* [What you have to do]: Go to the line below containing "Click the reply" and print exactly from there through the line containing "Given: Click the grid icon in title bar", both included. Print nothing else.

* [Extracted information]:
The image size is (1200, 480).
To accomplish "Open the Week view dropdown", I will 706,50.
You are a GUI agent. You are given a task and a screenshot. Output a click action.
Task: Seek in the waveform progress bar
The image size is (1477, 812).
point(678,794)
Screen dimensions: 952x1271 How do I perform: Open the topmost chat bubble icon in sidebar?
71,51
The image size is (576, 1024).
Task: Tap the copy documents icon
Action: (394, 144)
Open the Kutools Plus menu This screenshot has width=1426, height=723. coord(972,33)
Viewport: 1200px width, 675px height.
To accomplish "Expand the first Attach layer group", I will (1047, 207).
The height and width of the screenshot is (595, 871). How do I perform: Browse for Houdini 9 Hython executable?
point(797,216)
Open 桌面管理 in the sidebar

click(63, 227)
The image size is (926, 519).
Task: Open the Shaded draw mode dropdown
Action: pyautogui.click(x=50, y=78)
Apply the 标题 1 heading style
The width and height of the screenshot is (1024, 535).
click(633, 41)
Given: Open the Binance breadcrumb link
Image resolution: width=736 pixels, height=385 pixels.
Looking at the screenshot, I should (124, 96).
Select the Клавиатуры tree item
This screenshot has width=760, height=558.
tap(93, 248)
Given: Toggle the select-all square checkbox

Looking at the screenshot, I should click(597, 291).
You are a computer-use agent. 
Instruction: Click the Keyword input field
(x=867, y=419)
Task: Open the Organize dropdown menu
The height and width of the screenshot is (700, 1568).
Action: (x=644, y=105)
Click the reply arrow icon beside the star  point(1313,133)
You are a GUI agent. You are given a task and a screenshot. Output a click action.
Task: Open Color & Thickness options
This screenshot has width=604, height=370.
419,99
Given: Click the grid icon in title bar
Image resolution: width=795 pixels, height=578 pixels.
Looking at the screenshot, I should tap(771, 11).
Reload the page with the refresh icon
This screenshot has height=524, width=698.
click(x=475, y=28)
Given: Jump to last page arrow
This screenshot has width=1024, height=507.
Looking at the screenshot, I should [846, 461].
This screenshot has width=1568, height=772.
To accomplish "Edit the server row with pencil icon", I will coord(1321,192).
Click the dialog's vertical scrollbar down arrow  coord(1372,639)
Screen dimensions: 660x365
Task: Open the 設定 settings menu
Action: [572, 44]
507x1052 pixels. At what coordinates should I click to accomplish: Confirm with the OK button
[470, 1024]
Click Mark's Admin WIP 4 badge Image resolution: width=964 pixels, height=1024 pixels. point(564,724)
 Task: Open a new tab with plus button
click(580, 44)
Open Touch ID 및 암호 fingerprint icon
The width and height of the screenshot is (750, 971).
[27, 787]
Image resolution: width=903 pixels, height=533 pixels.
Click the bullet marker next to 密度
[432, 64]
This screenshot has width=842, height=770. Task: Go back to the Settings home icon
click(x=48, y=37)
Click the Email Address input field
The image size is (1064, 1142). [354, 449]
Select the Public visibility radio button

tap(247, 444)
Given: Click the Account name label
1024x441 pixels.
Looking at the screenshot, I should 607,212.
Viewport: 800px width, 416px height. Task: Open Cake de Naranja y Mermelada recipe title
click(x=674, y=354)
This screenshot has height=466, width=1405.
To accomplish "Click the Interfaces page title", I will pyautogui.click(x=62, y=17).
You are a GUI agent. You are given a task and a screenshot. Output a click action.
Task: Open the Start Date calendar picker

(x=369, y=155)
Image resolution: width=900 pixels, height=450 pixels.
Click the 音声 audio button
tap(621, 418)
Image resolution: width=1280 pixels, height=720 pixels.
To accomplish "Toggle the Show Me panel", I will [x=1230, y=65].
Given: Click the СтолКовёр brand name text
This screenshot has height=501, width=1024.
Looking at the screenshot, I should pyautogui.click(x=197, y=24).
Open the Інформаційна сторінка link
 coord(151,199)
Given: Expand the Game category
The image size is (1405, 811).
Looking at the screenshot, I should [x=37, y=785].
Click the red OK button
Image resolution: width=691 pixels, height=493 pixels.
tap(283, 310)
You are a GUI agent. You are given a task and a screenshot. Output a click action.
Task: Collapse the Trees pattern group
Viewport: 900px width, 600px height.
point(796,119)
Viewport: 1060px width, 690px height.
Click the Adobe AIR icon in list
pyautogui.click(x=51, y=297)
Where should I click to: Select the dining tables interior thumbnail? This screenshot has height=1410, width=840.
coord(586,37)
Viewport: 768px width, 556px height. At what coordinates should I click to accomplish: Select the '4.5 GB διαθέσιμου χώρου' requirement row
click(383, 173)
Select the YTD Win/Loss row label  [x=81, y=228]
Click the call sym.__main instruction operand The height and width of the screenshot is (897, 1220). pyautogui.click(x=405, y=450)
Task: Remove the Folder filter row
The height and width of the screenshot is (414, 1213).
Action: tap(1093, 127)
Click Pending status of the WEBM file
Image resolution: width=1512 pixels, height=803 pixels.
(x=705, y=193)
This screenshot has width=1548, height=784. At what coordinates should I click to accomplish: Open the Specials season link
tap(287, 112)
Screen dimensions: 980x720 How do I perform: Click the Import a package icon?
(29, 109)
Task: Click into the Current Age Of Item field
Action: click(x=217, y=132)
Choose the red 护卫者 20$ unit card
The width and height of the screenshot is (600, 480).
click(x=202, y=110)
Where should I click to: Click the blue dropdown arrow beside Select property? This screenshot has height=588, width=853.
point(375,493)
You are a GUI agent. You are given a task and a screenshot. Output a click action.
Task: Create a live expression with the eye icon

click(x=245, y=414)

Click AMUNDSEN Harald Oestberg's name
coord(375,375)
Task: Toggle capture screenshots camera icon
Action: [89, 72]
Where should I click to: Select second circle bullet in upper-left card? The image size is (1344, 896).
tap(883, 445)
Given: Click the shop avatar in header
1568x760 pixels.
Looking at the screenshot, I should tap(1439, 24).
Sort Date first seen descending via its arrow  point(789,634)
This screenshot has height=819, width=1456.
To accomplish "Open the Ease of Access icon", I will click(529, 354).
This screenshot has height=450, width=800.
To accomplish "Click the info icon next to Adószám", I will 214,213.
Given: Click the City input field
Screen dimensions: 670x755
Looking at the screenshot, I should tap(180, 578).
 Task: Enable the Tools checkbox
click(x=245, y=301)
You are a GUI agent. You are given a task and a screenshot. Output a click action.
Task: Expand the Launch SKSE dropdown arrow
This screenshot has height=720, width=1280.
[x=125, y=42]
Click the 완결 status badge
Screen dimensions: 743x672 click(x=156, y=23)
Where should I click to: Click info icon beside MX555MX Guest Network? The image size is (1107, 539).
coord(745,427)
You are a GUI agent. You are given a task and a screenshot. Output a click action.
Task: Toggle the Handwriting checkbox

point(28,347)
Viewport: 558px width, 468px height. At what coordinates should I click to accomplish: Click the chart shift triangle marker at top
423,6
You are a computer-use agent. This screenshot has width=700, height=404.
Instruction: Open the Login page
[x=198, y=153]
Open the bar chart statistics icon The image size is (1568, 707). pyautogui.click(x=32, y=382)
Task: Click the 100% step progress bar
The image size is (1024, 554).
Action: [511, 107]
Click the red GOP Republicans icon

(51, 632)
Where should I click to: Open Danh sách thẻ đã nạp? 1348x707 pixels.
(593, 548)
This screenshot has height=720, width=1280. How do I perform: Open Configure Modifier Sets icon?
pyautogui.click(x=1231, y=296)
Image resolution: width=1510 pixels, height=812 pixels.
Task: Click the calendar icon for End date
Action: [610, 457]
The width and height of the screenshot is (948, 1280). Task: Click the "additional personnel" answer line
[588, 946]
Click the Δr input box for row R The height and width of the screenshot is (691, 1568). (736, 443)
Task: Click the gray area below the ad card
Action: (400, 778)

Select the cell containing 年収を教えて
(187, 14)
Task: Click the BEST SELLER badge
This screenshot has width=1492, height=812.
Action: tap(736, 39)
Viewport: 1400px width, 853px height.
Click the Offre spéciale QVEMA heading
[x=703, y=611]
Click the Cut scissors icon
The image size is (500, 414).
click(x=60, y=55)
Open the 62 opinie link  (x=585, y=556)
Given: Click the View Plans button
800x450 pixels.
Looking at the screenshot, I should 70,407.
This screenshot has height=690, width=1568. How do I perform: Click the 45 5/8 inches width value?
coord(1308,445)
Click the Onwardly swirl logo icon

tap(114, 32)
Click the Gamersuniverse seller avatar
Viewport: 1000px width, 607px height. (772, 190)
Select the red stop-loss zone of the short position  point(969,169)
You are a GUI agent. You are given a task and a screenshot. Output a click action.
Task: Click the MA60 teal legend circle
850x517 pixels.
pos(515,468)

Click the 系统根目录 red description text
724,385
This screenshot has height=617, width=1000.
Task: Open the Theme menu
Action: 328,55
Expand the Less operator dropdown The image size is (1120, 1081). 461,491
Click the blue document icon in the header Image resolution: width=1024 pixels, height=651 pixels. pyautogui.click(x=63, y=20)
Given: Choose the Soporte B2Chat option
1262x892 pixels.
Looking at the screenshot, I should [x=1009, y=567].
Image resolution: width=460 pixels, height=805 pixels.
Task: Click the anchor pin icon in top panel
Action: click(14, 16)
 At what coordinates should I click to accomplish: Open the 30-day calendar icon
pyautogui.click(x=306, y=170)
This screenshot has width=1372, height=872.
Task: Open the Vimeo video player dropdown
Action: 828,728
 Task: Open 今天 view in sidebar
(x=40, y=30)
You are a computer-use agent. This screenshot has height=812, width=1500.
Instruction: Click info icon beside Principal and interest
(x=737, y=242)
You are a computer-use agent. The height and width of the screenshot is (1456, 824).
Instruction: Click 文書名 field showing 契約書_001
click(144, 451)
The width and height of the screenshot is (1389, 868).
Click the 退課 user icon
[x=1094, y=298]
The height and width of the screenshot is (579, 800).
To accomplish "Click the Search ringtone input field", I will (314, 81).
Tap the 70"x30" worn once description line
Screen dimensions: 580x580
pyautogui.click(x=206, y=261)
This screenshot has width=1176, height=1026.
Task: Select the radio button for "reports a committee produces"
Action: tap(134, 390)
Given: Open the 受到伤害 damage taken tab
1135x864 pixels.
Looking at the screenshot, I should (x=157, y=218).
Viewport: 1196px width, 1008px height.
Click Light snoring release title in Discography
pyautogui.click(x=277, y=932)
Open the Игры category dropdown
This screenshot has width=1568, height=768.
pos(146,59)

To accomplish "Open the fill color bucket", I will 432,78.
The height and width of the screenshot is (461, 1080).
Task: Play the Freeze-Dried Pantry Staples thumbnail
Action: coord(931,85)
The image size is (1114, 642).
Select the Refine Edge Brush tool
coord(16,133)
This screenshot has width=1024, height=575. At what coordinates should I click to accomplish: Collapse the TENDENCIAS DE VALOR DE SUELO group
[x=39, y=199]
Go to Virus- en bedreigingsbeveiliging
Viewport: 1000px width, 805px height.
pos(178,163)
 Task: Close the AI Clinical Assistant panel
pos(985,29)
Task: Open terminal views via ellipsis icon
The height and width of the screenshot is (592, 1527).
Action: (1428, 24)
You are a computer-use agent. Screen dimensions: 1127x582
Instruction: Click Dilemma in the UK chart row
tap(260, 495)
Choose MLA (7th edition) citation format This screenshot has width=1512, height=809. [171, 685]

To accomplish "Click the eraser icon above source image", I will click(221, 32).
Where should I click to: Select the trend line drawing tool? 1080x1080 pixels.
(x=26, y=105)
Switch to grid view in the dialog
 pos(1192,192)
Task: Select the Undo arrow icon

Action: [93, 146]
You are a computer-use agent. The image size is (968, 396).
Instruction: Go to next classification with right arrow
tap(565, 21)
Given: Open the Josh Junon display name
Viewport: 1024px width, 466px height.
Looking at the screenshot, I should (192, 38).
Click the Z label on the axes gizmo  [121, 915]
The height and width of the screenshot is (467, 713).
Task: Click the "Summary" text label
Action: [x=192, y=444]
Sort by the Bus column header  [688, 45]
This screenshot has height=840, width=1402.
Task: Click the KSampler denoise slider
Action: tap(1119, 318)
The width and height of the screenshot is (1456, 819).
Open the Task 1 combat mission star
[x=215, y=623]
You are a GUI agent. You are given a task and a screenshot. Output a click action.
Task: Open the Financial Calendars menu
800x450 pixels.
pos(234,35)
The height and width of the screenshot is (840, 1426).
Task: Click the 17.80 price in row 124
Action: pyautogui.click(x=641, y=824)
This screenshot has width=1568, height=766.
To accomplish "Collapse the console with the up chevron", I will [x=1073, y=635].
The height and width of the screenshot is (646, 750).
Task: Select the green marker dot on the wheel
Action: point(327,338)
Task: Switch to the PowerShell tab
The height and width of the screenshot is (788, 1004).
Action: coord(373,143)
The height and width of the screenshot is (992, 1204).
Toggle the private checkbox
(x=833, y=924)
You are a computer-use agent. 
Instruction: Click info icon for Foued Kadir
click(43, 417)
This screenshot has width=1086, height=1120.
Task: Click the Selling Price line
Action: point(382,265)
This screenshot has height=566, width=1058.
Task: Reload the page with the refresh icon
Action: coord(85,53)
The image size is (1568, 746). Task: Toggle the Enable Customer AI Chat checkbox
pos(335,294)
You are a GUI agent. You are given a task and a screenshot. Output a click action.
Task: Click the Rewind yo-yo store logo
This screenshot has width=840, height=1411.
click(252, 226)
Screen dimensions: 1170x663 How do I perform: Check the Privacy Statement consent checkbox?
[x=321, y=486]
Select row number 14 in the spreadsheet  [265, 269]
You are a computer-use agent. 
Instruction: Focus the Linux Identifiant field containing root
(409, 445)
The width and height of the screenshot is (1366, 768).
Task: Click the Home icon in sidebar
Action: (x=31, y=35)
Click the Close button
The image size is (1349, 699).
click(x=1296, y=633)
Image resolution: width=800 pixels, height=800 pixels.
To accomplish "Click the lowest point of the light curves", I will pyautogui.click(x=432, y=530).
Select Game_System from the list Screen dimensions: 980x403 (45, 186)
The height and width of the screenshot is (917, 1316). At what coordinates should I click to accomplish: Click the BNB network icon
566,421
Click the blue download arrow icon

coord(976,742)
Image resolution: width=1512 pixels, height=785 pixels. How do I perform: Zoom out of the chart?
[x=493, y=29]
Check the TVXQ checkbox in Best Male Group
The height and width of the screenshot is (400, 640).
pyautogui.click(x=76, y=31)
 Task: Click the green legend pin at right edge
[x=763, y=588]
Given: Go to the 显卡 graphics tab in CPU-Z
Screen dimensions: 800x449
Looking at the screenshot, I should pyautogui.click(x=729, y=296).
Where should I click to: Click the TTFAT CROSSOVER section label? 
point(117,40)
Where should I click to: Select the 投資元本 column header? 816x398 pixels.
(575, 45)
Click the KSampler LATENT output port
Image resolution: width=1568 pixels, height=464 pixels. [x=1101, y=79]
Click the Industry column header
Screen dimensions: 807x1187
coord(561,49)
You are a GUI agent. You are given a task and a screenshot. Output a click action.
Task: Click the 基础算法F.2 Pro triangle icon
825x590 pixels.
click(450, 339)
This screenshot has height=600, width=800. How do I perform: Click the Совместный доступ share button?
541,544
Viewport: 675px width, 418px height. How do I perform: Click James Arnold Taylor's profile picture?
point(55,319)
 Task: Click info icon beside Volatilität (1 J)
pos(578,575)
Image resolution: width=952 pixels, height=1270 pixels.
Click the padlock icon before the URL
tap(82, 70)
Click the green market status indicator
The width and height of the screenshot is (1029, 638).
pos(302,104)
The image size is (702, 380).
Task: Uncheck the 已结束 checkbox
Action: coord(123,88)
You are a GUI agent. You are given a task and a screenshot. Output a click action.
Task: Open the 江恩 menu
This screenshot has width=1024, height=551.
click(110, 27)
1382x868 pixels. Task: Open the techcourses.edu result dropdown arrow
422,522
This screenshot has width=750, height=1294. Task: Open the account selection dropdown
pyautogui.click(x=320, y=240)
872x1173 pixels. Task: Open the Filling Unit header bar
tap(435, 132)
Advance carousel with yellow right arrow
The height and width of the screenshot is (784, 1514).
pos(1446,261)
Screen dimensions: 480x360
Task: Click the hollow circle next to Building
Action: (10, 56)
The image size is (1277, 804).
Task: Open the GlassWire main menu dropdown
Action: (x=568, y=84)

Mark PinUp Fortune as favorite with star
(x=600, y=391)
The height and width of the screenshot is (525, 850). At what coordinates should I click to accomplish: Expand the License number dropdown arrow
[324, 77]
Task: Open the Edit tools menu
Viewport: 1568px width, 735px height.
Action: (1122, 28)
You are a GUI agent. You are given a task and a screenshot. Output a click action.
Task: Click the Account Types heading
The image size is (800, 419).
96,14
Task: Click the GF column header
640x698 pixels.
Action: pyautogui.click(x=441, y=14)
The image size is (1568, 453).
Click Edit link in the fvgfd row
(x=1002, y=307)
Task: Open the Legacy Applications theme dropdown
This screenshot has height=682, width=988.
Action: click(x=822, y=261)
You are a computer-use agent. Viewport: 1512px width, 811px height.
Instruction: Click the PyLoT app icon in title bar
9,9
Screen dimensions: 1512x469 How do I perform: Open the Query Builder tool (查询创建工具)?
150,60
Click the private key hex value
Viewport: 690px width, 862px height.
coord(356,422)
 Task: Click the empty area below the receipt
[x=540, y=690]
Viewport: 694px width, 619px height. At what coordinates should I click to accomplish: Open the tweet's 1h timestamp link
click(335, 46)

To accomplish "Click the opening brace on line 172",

* [Your solution]:
Click the reply arrow icon beside the star  point(1313,133)
You are a GUI agent. You are given a task and a screenshot. Output a click action.
Task: Open Color & Thickness options
This screenshot has width=604, height=370.
419,99
Given: Click the grid icon in title bar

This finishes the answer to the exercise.